# Possible tankmates with pair of Convicts



## Terrordactylll (Sep 26, 2018)

Yesterday I got a mated pair of adult convict cichlids in my 37 gallon tank from one of my fish stores close by, and I was wondering if there's ANY chance that anyone has any idea or experience with keeping tank mates with Convicts? I was thinking something a long the same size or close to the same size as them, such as Giant Danios, Rainbowfish, I also hear that Tiger Barbs are okay tank mates with them. Im just trying to have a little bit more variety with these guys, even though I'm aware that it may not work. Anyone have any ideas???


----------



## BC in SK (Aug 11, 2012)

Terrordactylll said:


> Yesterday I got a mated pair of adult convict cichlids in my 37 gallon tank from one of my fish stores close by, and I was wondering if there's ANY chance that anyone has any idea or experience with keeping tank mates with Convicts? I was thinking something a long the same size or close to the same size as them, such as Giant Danios, Rainbowfish, I also hear that Tiger Barbs are okay tank mates with them. Im just trying to have a little bit more variety with these guys, even though I'm aware that it may not work. Anyone have any ideas???

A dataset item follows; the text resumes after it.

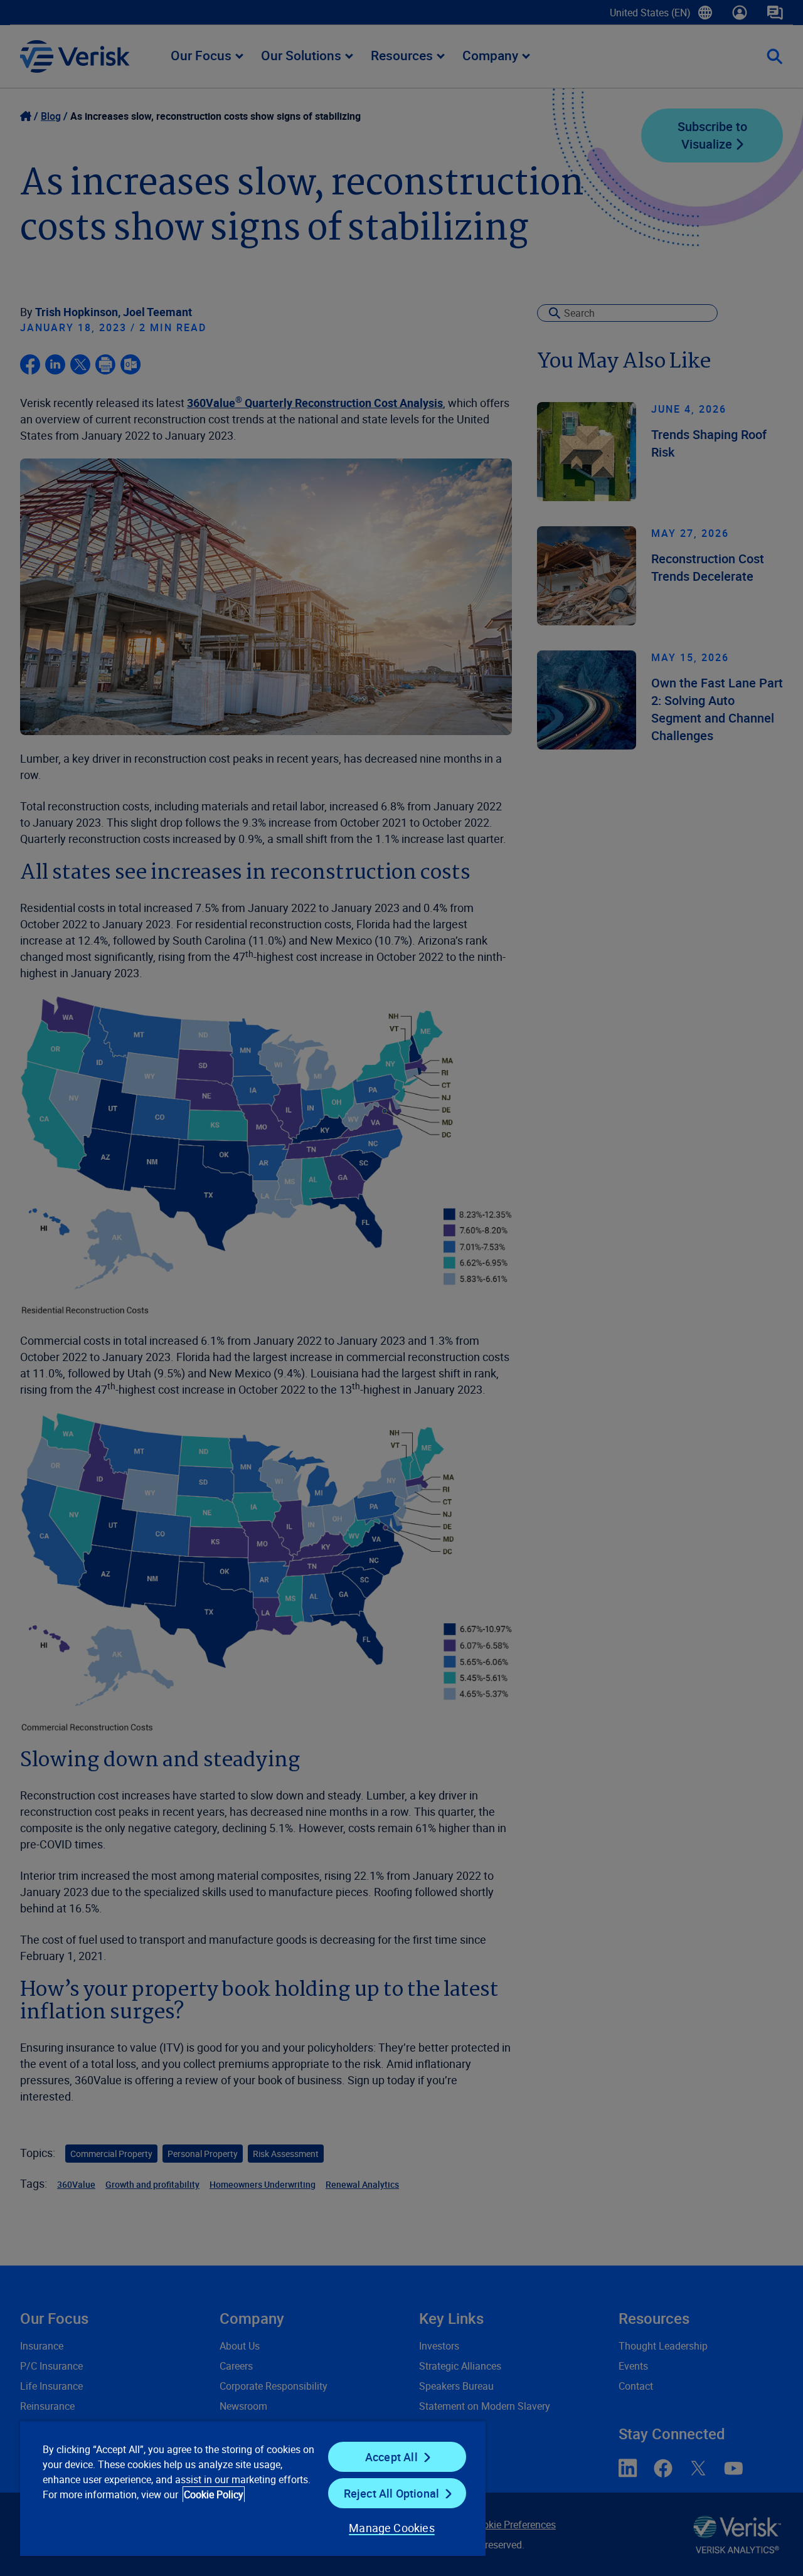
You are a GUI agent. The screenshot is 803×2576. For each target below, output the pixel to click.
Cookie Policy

Of those listed, I think giant danios would have significantly better odds. In a 6 ft. tank, IME, it is likely to work, but in only 37 gal. it's going to be hit and miss, as breeding cons can be rather aggressive and need some space. Any schooling dither needs to be able to swim back and forth, yet be able to stay out of the way. IMO, ginat danios are worth a shot even in a 37 gal.; the others listed have much lower odds of thriving with cons, even in much bigger tanks.
But as far as size, convicts get considerably larger. Males can get 6" and over 100 grams. Females from 3 1/2" to close to 5", 20 - 45 grams. Ginat danios get to around 4" at their large size, and are lightweights at around 10-12 grams. Some types of rainbows could get a little larger, but tiger barbs are definitely smaller yet.


----------



## BC in SK (Aug 11, 2012)

Terrordactylll said:


> Anyone have any ideas???


Another possibility would be the 3 spot gouramis (gold, blue, opaline). They are generally pretty smart in staying out of the way of breeding cichlids, and while they will count as part of the pecking order, they are generally seen as less of a threat then another cichlid. They would benefit from some plants, either real or plastic that come to the surface, or floating plants. They can have very high conspecific aggression so your choice is either a single or a larger group (3 or more) with no more then one male.


----------



## Terrordactylll (Sep 26, 2018)

Thank you so much. I'll look into either Three spot Gourami's or Giant Danios, and if they don't work I'll probably bring them back to the store, or give them to my teacher's/friends. My Convict cichlids are still getting settled into their new tank(which if you guys would like I can post a few pictures of them and the tank), so I'll wait awhile until their eating normally and show normal behavior. Yesterday I fed them for the first time and they destroyed their food, and I did this morning too and as I was leaving they went to the surface to eat. I'm new to the aquarium keeping hobby so I'm still learning more and more each day. Thank you all so much, and I'll post updates.


----------



## Terrordactylll (Sep 26, 2018)

BC in SK said:


> Terrordactylll said:
> 
> 
> > Anyone have any ideas???
> ...


Question, between giant danios and three spot gouramis, which one would you suggest over the other? I feel like Giant danios would do good for a short amount of time before getting forced into a corner of the tank, while the three spot gouramis would stand a better chance against the cichlids simply because of their size, and like you said they're smart enough to stay out of their way. Let me know.


----------



## BC in SK (Aug 11, 2012)

I would try both. A group of 4-6 giant danios and either a single male or female 3 spot gourami or a group of 3 female gouramis or 3 females plus a male gourami.
I'm not really an advocate of just a pair of CA cichlids with out incorporating a divider. In about 4 decades of keeping the convict cichlid I don't recall ever losing a female to male aggression. In community tanks, with lots going on, male and female co-exist well enough. But I never kept a pair by their lonesome that did not have to be divided. In such circumstances, with nothing else to focus on but themselves, it usually just a short period of time before the male ends up picking on the female. The very same pair that gets along fabulously in the community tank, ends up needing a divider in matter of a few months, when placed in a tank with out tank mates. A lot easier to house convict male with female then some of the big CA, but it is still the same principle. If you set up a tank with just one male and one female CA, then you should plan to incorporate a divider. Either a full divider that can be pulled out from time to time or a divider with a hole of a smaller size that allows only the female to escape to the other side.


----------